** Problem description **
Please copy each line below that contains the string "Google".

◇ ◇ ◇

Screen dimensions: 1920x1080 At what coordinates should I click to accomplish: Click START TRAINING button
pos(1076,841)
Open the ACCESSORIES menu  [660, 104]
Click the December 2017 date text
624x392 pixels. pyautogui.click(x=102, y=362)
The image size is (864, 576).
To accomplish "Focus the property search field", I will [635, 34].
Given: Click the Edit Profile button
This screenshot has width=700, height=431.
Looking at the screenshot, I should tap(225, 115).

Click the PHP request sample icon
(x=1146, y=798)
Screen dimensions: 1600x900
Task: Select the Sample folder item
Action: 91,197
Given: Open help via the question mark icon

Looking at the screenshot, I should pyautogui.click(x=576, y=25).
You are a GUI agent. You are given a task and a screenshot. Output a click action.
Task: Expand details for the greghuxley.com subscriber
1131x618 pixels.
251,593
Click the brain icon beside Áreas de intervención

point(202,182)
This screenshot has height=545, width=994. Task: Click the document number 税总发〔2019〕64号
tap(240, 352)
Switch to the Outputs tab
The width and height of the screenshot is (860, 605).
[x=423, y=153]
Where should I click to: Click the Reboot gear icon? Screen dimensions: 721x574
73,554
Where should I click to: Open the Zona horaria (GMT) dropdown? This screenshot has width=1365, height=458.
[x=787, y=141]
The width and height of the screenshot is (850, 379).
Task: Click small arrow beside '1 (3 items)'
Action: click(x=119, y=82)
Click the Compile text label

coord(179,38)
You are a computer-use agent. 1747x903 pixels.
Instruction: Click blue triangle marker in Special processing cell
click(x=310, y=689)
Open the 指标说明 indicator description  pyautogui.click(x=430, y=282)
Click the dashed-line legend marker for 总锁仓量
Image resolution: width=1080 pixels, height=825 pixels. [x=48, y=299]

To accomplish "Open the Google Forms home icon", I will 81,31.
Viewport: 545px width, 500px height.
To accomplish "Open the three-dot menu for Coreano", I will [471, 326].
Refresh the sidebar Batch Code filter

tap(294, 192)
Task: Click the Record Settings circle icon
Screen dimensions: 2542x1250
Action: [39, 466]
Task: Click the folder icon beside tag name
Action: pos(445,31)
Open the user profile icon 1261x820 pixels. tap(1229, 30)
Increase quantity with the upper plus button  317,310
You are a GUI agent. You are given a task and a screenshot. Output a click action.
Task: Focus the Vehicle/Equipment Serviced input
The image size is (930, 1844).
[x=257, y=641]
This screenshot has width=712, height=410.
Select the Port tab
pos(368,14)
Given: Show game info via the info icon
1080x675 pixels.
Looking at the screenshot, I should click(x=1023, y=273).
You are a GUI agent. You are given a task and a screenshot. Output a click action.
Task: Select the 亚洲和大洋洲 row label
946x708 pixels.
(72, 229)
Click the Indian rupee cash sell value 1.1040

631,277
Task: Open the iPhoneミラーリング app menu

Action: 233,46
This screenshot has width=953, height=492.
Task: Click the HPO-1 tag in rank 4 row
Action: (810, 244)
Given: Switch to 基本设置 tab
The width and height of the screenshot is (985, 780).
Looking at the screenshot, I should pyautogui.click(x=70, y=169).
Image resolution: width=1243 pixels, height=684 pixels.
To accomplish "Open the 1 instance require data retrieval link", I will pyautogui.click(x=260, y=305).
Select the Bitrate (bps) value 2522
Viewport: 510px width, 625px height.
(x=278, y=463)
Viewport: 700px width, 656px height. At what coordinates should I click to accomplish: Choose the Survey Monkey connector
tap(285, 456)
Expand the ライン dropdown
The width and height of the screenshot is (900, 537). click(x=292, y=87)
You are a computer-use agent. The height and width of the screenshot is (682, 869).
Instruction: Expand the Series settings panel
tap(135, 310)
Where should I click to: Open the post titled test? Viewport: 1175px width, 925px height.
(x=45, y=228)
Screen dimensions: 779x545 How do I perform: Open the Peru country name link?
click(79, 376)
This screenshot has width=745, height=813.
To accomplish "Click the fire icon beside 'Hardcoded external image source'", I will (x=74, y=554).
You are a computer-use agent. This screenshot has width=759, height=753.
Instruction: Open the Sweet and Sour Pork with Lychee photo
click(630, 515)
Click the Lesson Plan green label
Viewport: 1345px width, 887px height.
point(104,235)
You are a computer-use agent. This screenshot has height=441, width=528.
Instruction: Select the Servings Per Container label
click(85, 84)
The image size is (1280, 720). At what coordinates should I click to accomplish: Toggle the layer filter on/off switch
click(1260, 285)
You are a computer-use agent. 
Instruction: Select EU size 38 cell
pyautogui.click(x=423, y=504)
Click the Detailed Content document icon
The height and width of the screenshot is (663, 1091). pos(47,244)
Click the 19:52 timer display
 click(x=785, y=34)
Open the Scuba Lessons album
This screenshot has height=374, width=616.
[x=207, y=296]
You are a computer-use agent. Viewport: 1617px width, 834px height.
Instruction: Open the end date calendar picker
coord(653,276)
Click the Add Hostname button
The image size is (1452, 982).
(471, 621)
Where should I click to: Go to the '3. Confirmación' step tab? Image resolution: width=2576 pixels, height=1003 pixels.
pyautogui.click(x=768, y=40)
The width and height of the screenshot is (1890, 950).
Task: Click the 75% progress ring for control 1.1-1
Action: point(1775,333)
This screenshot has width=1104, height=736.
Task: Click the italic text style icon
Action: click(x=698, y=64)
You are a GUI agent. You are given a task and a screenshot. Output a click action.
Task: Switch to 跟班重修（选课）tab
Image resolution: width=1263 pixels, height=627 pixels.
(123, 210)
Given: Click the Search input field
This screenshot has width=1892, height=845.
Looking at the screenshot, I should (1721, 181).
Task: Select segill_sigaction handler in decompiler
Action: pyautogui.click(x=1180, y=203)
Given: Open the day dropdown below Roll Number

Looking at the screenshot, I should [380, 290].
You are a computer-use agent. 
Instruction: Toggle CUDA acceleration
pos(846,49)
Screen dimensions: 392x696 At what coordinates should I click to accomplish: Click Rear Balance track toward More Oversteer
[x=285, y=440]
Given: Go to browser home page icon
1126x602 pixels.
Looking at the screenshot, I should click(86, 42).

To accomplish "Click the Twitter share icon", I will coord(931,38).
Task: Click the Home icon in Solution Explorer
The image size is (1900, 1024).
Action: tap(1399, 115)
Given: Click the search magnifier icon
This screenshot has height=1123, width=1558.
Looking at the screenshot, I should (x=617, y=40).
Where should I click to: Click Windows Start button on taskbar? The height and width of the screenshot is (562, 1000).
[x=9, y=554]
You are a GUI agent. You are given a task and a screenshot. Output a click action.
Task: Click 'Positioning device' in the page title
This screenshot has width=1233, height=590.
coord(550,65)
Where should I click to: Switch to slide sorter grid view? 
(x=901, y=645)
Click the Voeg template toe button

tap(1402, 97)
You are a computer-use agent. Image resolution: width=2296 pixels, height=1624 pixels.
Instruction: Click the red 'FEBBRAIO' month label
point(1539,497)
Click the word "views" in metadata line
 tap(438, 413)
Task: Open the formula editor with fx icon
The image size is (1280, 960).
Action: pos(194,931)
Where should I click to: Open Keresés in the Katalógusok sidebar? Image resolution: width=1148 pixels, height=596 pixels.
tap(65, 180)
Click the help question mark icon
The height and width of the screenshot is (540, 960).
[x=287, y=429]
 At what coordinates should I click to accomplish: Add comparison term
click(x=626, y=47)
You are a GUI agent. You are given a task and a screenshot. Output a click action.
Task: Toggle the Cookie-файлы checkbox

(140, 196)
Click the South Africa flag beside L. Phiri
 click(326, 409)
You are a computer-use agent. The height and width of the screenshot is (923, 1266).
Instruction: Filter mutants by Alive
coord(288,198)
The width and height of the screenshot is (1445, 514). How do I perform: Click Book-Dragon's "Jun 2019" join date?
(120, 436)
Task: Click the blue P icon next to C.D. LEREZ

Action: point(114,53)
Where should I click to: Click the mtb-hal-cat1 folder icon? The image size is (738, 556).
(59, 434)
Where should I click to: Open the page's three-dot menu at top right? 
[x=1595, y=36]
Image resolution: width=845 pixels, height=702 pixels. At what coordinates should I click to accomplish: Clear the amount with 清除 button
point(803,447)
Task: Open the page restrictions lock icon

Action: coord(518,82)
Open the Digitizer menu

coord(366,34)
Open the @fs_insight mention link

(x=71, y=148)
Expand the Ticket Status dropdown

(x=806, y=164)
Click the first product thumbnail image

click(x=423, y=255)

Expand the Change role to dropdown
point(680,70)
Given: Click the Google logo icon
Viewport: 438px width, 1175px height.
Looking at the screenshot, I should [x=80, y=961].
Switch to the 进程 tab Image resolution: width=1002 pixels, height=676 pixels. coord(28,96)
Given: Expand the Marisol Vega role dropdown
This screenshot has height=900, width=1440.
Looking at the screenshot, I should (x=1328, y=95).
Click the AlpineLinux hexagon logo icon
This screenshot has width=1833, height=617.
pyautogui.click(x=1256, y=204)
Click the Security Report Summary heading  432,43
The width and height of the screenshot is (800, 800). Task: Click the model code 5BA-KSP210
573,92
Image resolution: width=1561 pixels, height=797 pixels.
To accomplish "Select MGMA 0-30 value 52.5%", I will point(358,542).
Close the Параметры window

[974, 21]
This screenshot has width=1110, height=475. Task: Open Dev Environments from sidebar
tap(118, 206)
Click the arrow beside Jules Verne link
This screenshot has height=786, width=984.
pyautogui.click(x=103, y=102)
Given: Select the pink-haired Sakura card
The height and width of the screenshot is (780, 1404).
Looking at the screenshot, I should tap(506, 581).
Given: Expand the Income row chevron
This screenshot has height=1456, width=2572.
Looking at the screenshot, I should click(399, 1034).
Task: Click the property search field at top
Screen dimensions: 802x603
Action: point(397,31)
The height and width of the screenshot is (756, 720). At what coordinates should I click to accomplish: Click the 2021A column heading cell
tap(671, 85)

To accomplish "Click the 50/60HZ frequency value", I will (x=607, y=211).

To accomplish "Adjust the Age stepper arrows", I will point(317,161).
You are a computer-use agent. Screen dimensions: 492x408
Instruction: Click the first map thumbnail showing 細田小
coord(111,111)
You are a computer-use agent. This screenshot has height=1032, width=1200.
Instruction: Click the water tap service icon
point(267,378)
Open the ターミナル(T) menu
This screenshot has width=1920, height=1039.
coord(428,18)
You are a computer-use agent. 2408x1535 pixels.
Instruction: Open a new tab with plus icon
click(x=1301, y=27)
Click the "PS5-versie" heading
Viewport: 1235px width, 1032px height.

◇ ◇ ◇

** Response box **
To accomplish "Open the Google Forms home icon", I will 81,31.
Given: Click the Google logo icon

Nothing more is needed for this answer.